#### TEXT EXCERPT ####

“…we sort of think that we figured out what Bayside was supposed to sound like a long time ago, and we love the way it sounds, and everybody has that band that they love that stopped sounding like their favourite band, and we never want to do that, we always want to sound like Bayside.”
From Bio: BAYSIDE fans don’t call their relationship with the band a ‘cult’ for nothing. After a string of much-adored releases, BAYSIDE has one of the most dedicated fan bases in rock, and the group steadfastly rewards those devotees with the music salvation they seek. Six albums and more than a decade later, BAYSIDE never lost touch with that mission and, in fact, they’ve only grown bigger while veteran bands take breaks and regroup, BAYSIDE haven’t taken that route and instead, soldiered on, building up and growing more and more into themselves… to the point in which they are the most BAYSIDE they have ever been. The fact that their audience has grown is a testament to that.
In Nashville TN we chatted to Anthony of Bayside about their return to Australia for Soundwave, their newest album ‘Cult’ as well as failed April Fools gags and more…
You’ve been added to the Soundwave bill, how pumped are you to be heading down to be a part of this massive festival?
Oh yeah, so excited, Soundwave within the touring community is the one that everyone wants to be on, it’s for one thing, it’s great to play huge shows, those are obviously really big shows, that’s great and whenever we get to see other bands that we really like, that’s always an added bonus, cause that doesn’t always happen. Also the tour itself, they treat you so well on that tour, it’s always a pleasure, the people in charge of the transportation, the flights, the hotels, all that, we’re treated so well. Also Australia in general is just one of those places that is so far for us, it’s the kind of place that most bands only get to every couple of years, as opposed to the U.S. where we do two or three tours a year, and Europe we do at least every year if not twice. So it’s always great to be down there.
Is there anyone that you’re excited to be sharing the tour with?
I mean friends obviously, that’s what I like the most, spending time with the guys in New Found Glory that’s always great, Lagwagon… being able to hang out with friends is cool. Then there’s some of those huge bands, like when do I have an excuse to see Soundgarden you know? We did it one year and Nine Inch Nails were on the tour and I was like ‘that’s cool’ like how often do I get to see Nine Inch Nails?!

####

▶ DIRECTIVE 1
In the Bayside interview, copy everything from "In Nashville TN" down to "this massive festival?", substituting "huge festival" for "massive festival".
▶ DIRECTIVE 2
According to the Bayside interview, how often does the band tour Europe?

#### COLLECTED MATERIAL ####

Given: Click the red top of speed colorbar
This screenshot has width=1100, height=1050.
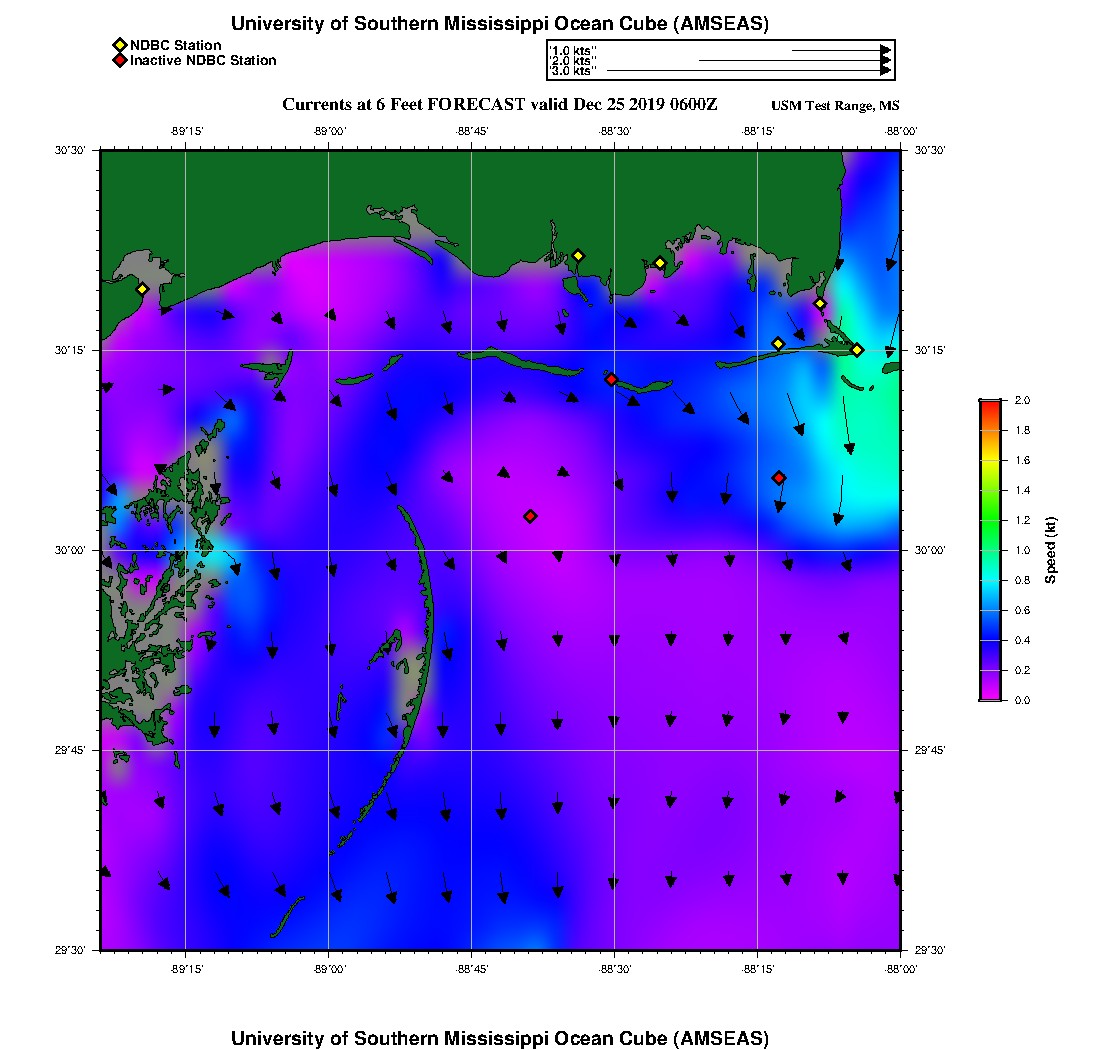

####

▶ FULL OUTPUT 1
In Nashville TN we chatted to Anthony of Bayside about their return to Australia for Soundwave, their newest album ‘Cult’ as well as failed April Fools gags and more…
You’ve been added to the Soundwave bill, how pumped are you to be heading down to be a part of this huge festival?

▶ FULL OUTPUT 2
At least every year, if not twice.